Thursday 13th of March 2014

Such a beautiful post, Jessica! I remember that day vividly as my sister-in-law was living in Tokyo at the time. Since the international news coverage was so sensational, we monitored the US State Department website to see what warnings they issued. As soon as they evacuated the US Embassy in Tokyo because of fears over Fukushima, we told her to get out. She flew back to the States for about five days, but felt so guilty for abandoning her Japanese friends that she went back. It's tough to know what's the right thing to do in circumstances like that. Kuddos to you and Hai for all you did to help rebuild that community!

Jessica Korteman

Wednesday 19th of March 2014

Thank you so much for taking the time to read and comment, Heather. That time after the earthquake and tsunami was filled with so much anxiety. Fukushima compounded an already heartbreaking situation and the fact that it's a threat that cannot be seen and the effects (if we were in danger) not evident immediately, made the decision all the more difficult. You second guessed yourself a million times no matter what you did. Neither staying nor going felt "right" - there were downsides to both.

And, as you mentioned, there was the battle of the sensationalism of the international media and the unnerving calmness of local outlets. There was no knowing who or what to believe. Everyone just had to make those calls for themselves and hope it was the right one.

The Fukushima issue remains a real threat to people and communities. Let's hope that we can protect as many people as possible from its repercussions and that the right moves are made from here.

Joella J (J in Beijing)

Wednesday 12th of March 2014

Wonderful and heartfelt, Jessica. Thank you for sharing this. I was in London at the time, but I'll never forget turning on the news and seeing all the horrifying images from that day.

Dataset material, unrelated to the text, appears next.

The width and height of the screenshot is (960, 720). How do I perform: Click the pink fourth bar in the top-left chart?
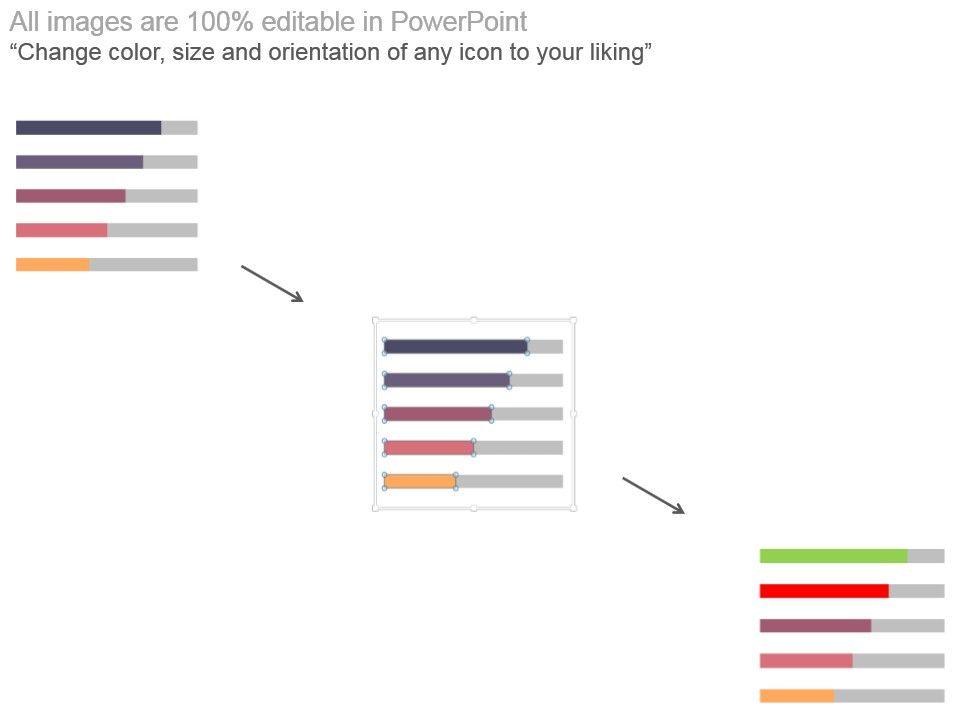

I love your thoughts on mateship and helping others. The fisherman's words to you about not having forgotten, were heartbreaking. I hope those that survived continue to be able to rebuild their lives and communities and we will not forget them.

Jessica Korteman

Wednesday 19th of March 2014

Thank you for reading and your beautiful comment, Joella. Each year that passes makes it harder and harder to keep people "interested" in Tohoku. I really hope that by sharing and talking about it, we can remind the world that disaster recovery is not something that can be achieved in a few short years. Thanks for being a mate.

Xavi Escuder

Wednesday 12th of March 2014

If there is something true about Japan is that It is has something special, magical. Although 10 years on from the disaster, It can't just disappear. Today, I found this pictures ( http://t.co/MQ2pmUjbi6), and of course, there is still a lot of work to do.

Jessica Korteman

Tuesday 18th of March 2014

Thank you very much for your comment and sharing those pictures, Xavi. Japan certainly is a very special place and despite three years having passed already, as you said, there is still much to be done. Let's hope we can keep Tohoku in people's minds by continuing to share about the ongoing situation there.

Adam @ Round the World we go

Thursday 13th of March 2014

Those photos speak a thousand words. A really lovely post Jessica. Such great efforts too, it's really inspirational seeing what you have done to help!